§ **Text section**
........

What Influential Jewish Fellow Was Born November 27, 1874? Originally Published November 25-26, 2022.

Here is a hint to the answer to our question for those who have heard the story over morning minyan breakfast:  this person was first cousin to the mother of our friend Joe Charny.

Dr. Chaim Azriel Weizmann was born in Motol, Belarus, to Ozer & Rachel Leah Weizmann.  He would study biochemistry in Switzerland and Germany.  In 1915, when he was a senior lecturer at the University of Manchester in England, he invented a fermentation process to convert starch (such as from corn or potatoes) into acetone and butyl alcohol, using Clostridium acetobutylicum, a bacterium which he had isolated.  (We see acetone in paint thinner or nail polish remover.)  Dr. Weizmann, who would become known as the father of industrial fermentation, created the Commercial Solvents Corporation.  He had become a British citizen in 1910 (his papers were signed by Winston Churchill as Home Secretary).  He held several patents on aromatics and dyes, and sold them to help put his brothers and sisters through college. 

Gunpowder - black powder (as invented by the Chinese), not the smokeless cordite variety - is a mixture of saltpeter (potassium nitrate), sulfur, and charcoal.  Cordite, though, is compounded with acetone in a mixture derived from formulations begun in 1865, generally made with guncotton (nitrocellulose), nitroglycerin, petroleum jelly, and acetone.  It replaced the less-controllable, smokier, and more volatile black powder.  (See the Squirrel Hill Historical Society’s presentation about the Arsenal in Lawrenceville, at around 0:30 minutes in, for a demonstration of the difference.)  And cordite was important, as World War I had recently begun.

........

§ **Recorded information**
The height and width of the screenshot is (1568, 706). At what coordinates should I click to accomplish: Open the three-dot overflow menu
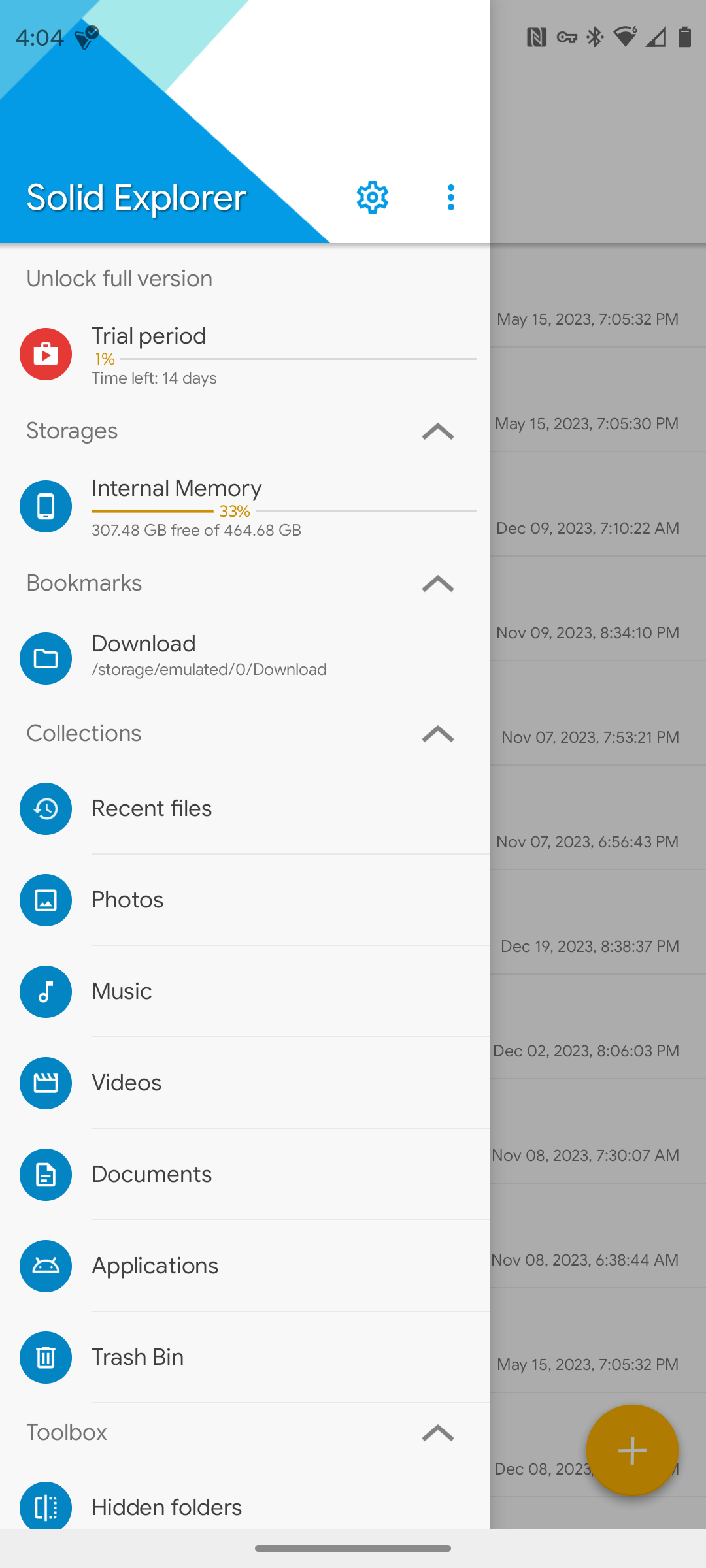450,197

........

§ **Tasks to carry out**
- A) List the ingredients that the Chaim Weizmann text says cordite is generally made with.
- B) Please echo the part of the Chaim Weizmann text between "What Influential Jewish" and "friend Joe Charny.", inclusive.

§ **Responses for each task**
- A) guncotton (nitrocellulose), nitroglycerin, petroleum jelly, acetone

- B)
What Influential Jewish Fellow Was Born November 27, 1874? Originally Published November 25-26, 2022.

Here is a hint to the answer to our question for those who have heard the story over morning minyan breakfast:  this person was first cousin to the mother of our friend Joe Charny.